As the recent encounter with a Chinese spy balloon showed, keeping the skies safe is a difficult task. For decades, the US Air Force has relied on the E-3 Sentry, and the most recent version, the E-3G, has been upgraded with more modern electronics and software to cope with the new threats.
“The best way to describe it is kind of like the quarterback in the sky,” said Air Force Col. Keven Coyle, commander of the 552nd Air Control Wing. “It is the job of the E-3 to survey, place deployed enemies, and then allow our friendly forces to be able to be set up in a way that allows them to fight with the greatest capability.”
An E-3G passes the moon during takeoff from Tinker Air Force Base, Oklahoma
By Brad Howard, CNBC
The Air Force hopes the Boeing-built E-7 Airborne Early Warning and Control plane can take over if the Air Force has to retire some of the older Sentry planes in the next few years. In the most recent budget, Congress appropriated an additional $200 million for the Air Force to develop a prototype to meet this need.

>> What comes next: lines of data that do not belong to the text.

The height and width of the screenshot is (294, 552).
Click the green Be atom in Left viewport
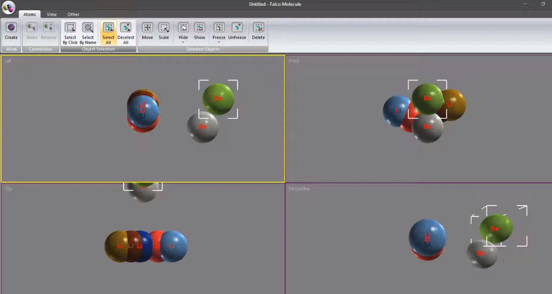pos(218,99)
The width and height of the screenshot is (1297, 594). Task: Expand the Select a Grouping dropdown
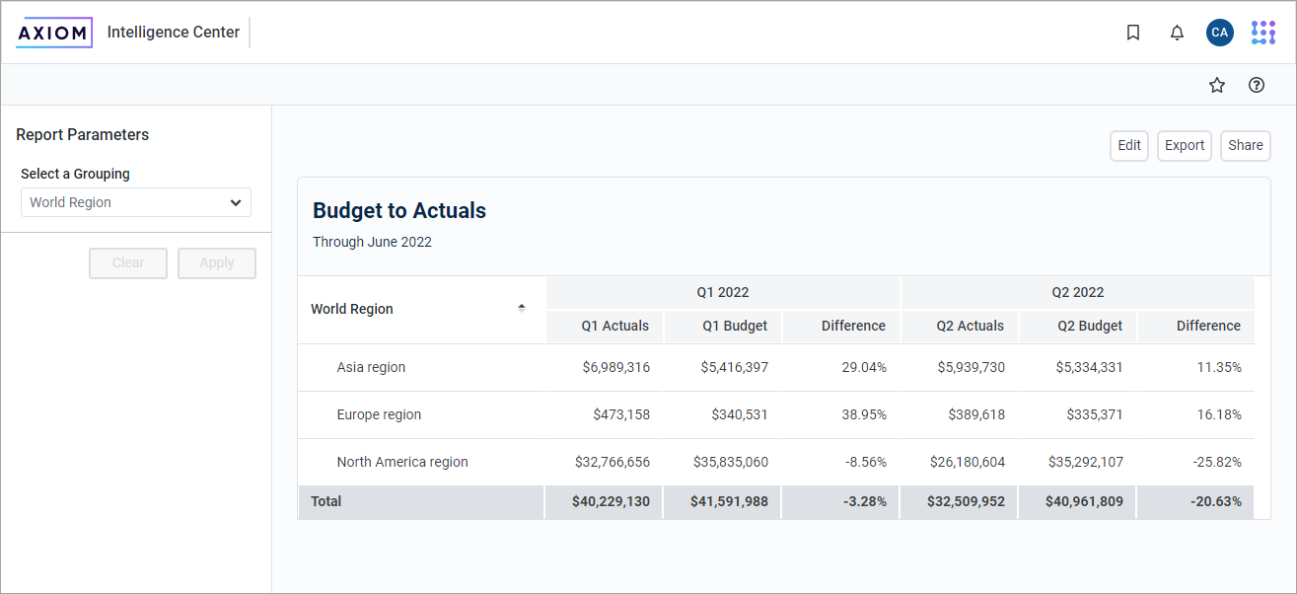tap(136, 202)
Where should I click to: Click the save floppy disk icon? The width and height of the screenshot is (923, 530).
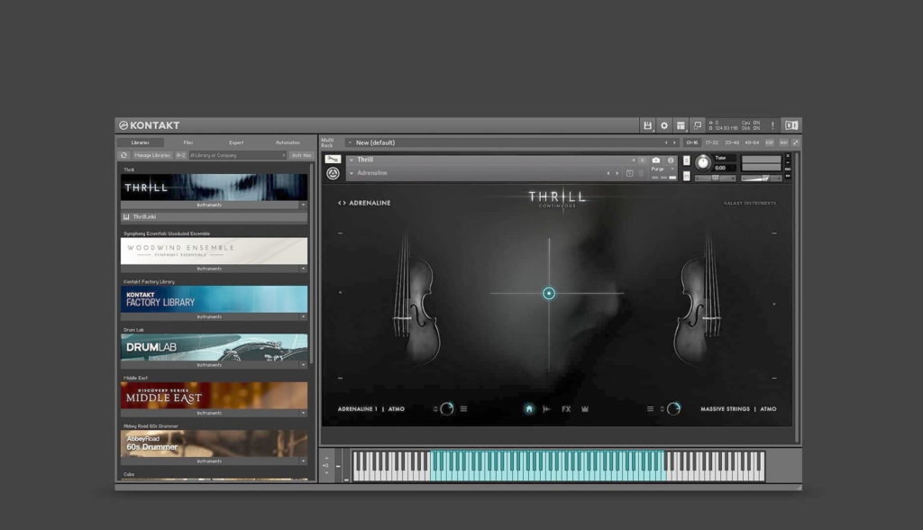[647, 125]
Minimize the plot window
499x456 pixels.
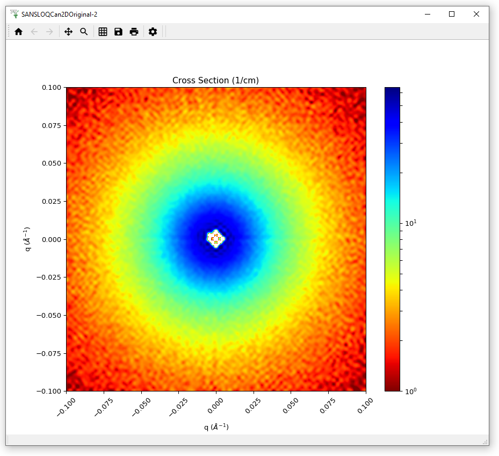pos(427,14)
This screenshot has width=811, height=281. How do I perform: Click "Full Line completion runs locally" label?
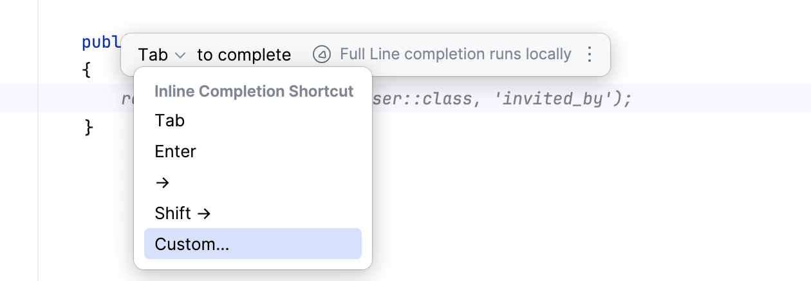click(x=455, y=55)
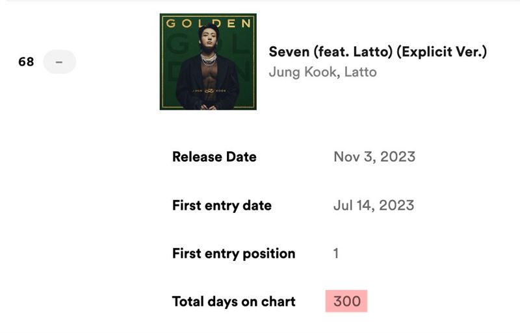Click the Jung Kook logo on album art
The image size is (520, 333).
209,91
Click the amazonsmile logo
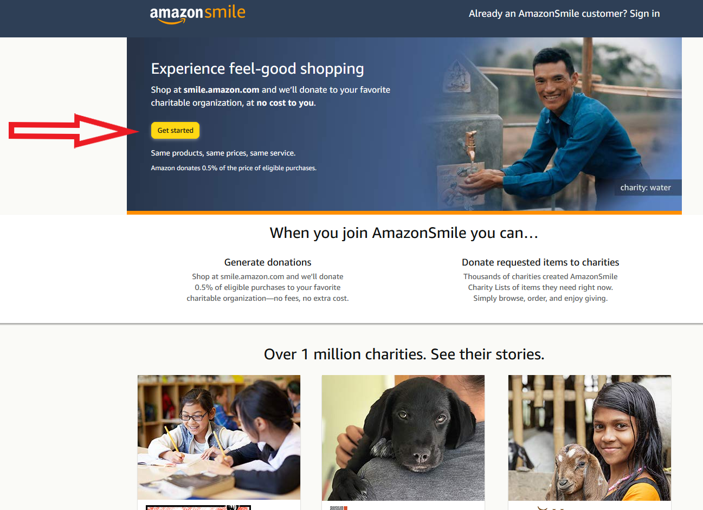This screenshot has height=510, width=703. (x=197, y=15)
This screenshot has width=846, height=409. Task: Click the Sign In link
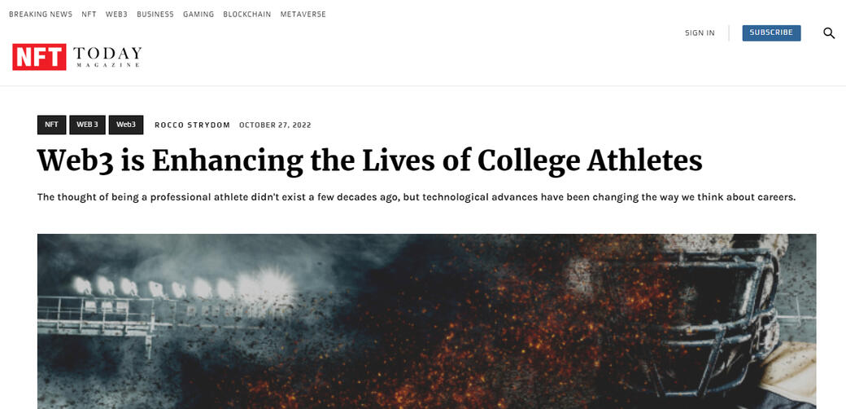700,33
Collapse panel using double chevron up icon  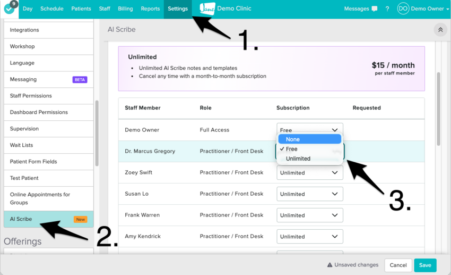tap(440, 30)
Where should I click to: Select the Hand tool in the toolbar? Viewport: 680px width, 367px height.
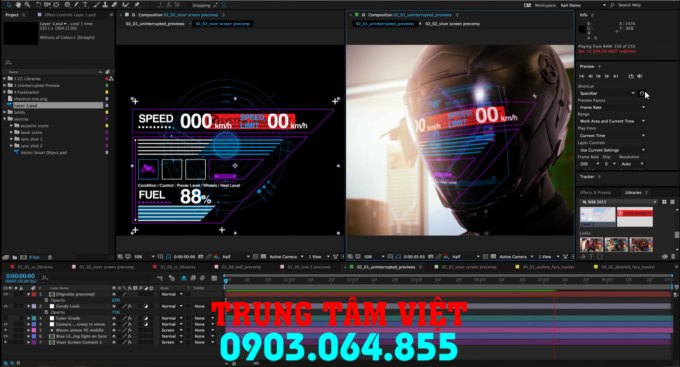[18, 5]
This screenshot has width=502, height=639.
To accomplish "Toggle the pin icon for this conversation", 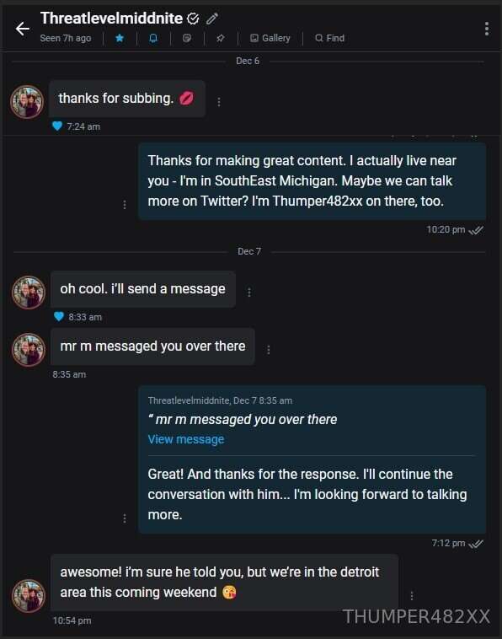I will click(x=221, y=38).
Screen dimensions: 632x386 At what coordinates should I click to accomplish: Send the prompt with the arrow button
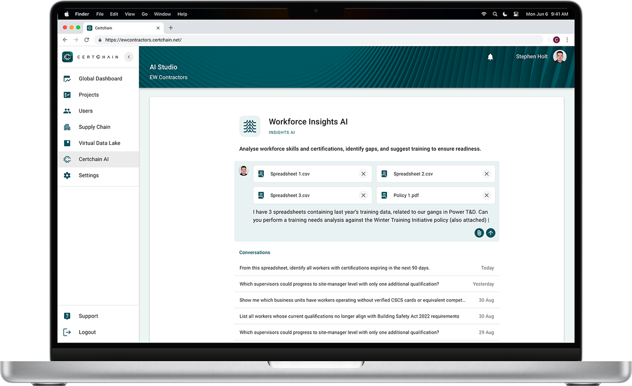[x=491, y=233]
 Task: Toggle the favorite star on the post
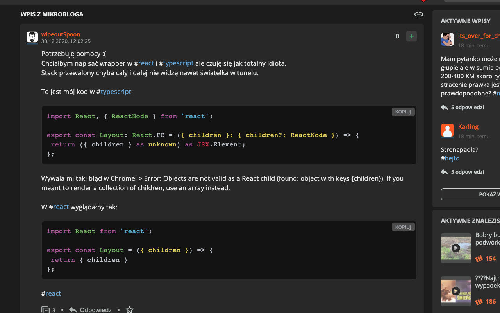tap(130, 310)
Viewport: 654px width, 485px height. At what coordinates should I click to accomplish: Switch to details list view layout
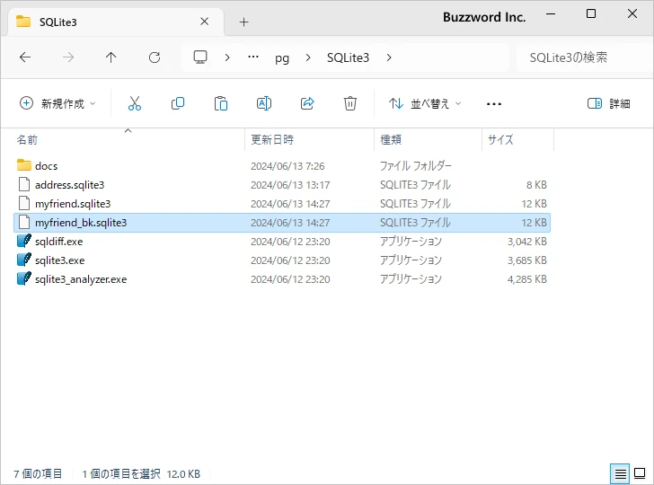click(x=620, y=473)
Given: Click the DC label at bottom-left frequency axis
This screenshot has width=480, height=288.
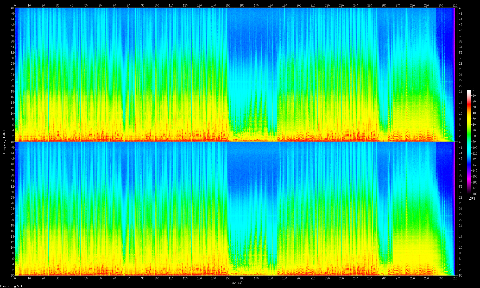Looking at the screenshot, I should (x=12, y=275).
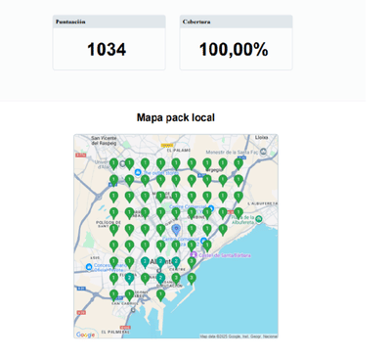Click the Cobertura card header
The width and height of the screenshot is (391, 357).
[x=237, y=22]
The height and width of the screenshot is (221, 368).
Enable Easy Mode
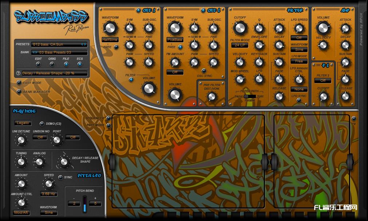point(19,83)
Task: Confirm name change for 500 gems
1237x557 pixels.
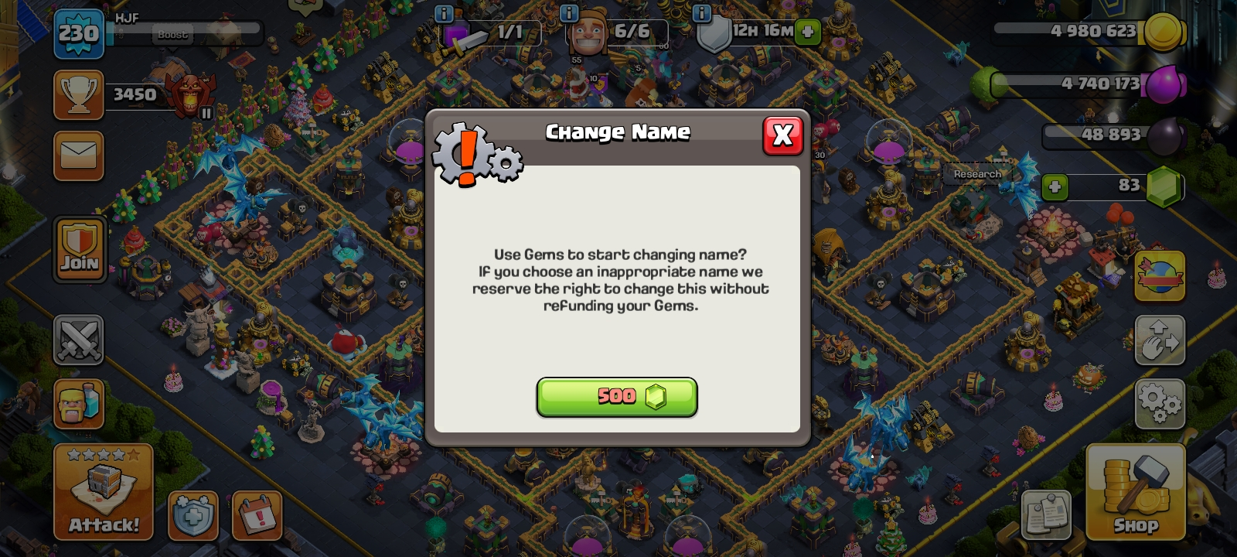Action: (617, 397)
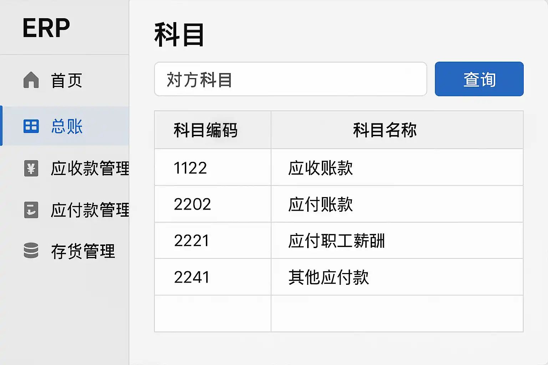The height and width of the screenshot is (365, 548).
Task: Click the 科目名称 column header
Action: tap(385, 130)
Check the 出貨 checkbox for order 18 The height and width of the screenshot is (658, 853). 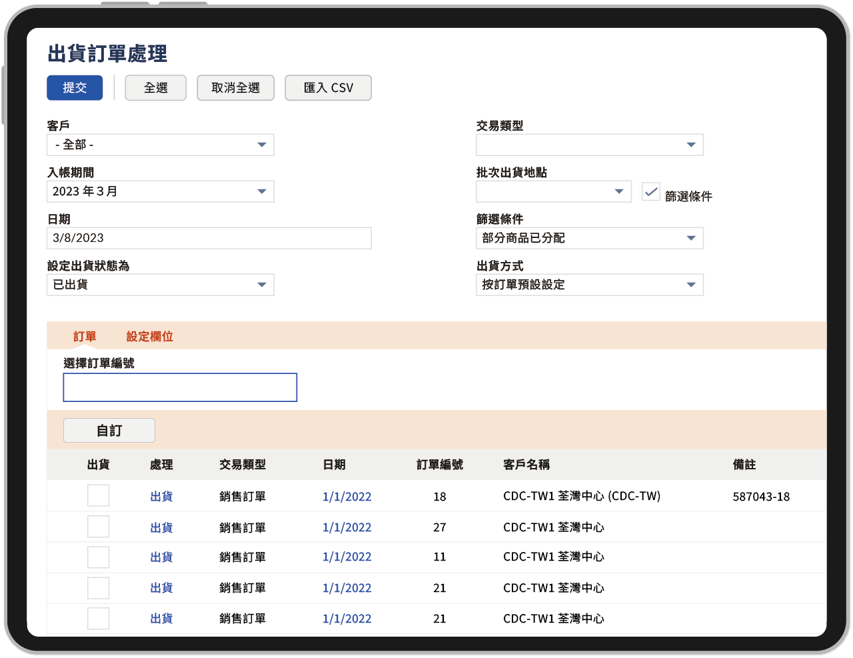(x=98, y=495)
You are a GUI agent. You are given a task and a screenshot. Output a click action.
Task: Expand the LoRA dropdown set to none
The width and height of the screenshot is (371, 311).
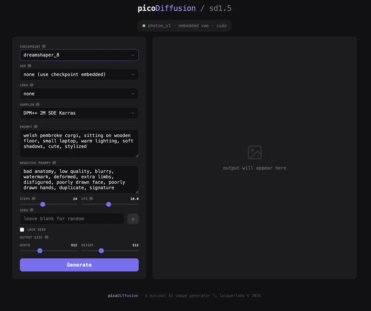79,94
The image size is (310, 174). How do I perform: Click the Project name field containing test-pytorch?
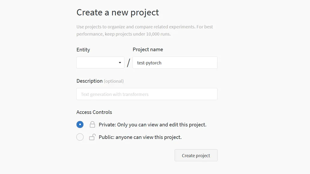(175, 63)
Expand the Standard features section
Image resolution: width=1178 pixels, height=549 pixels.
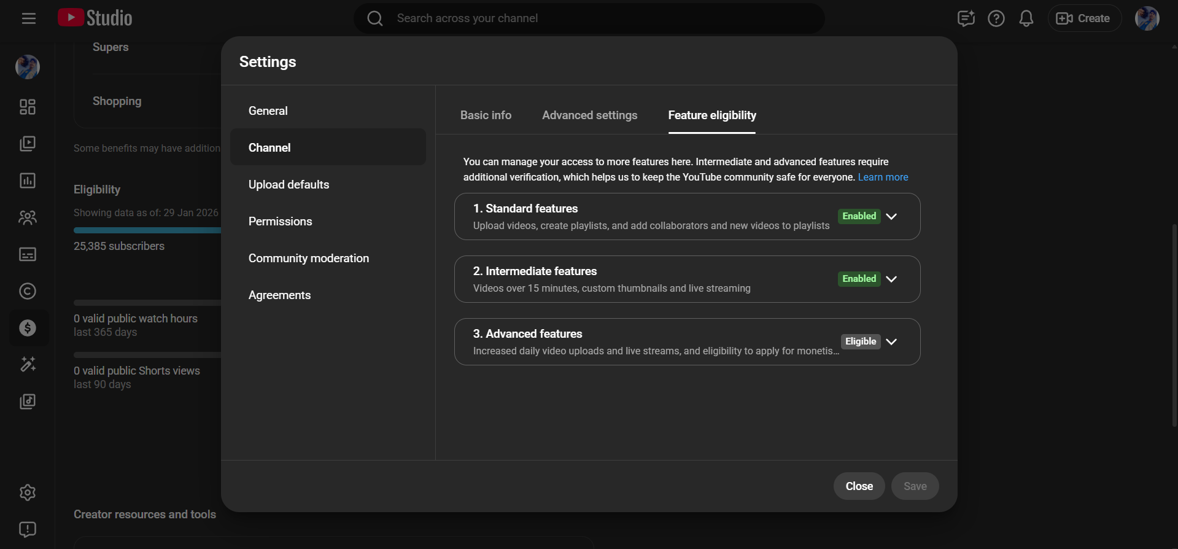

“Congress has approved the money for the first two prototypes, which is a very good thing for the Air Force,” said Lt. Col. Peter “Beast” Bastien, of the plans, programs and requirements directorate, airborne weapon systems and Air Combat Command. term leader. “On the other hand, there’s a physical limitation to how fast you can turn a roll of aluminum into an E-7.”
A Royal Australian Air Force E-7A Wedgetail takes off during Black Flag 22-1 at Nellis Air Force Base, Nevada, May 10, 2022.
U.S. Air Force photo by Airman 1st Class Josey Blades
The age of the E-3s has made spare parts more difficult to obtain, and the mechanical failures inherent in such an old aircraft impact mission rates. Congress has prohibited the Air Force from beginning to retire most of the current fleet of Airborne Warning and Control System (AWACS) aircraft until the Secretary of the Army of the air is submitting an acquisition strategy to Congress for a replacement. But even then, it could be years before a replacement is operational.
A US Air Force E-3G taxis down a runway at Tinker AFB
By Brad Howard, CNBC
“Releasing the first in 2027 isn’t bad from an acquisition standpoint,” said Daniel Goure, senior vice president of the Lexington Institute, “Even for a system that’s been around for a long time in some field variants , it’s pretty darn fast, but if there’s a way to get them faster, we really need to think about it to make sure we don’t lose capacity because of an issue with aging AWACS.”
Watch the video above to see inside the Air Force E-3G Sentry.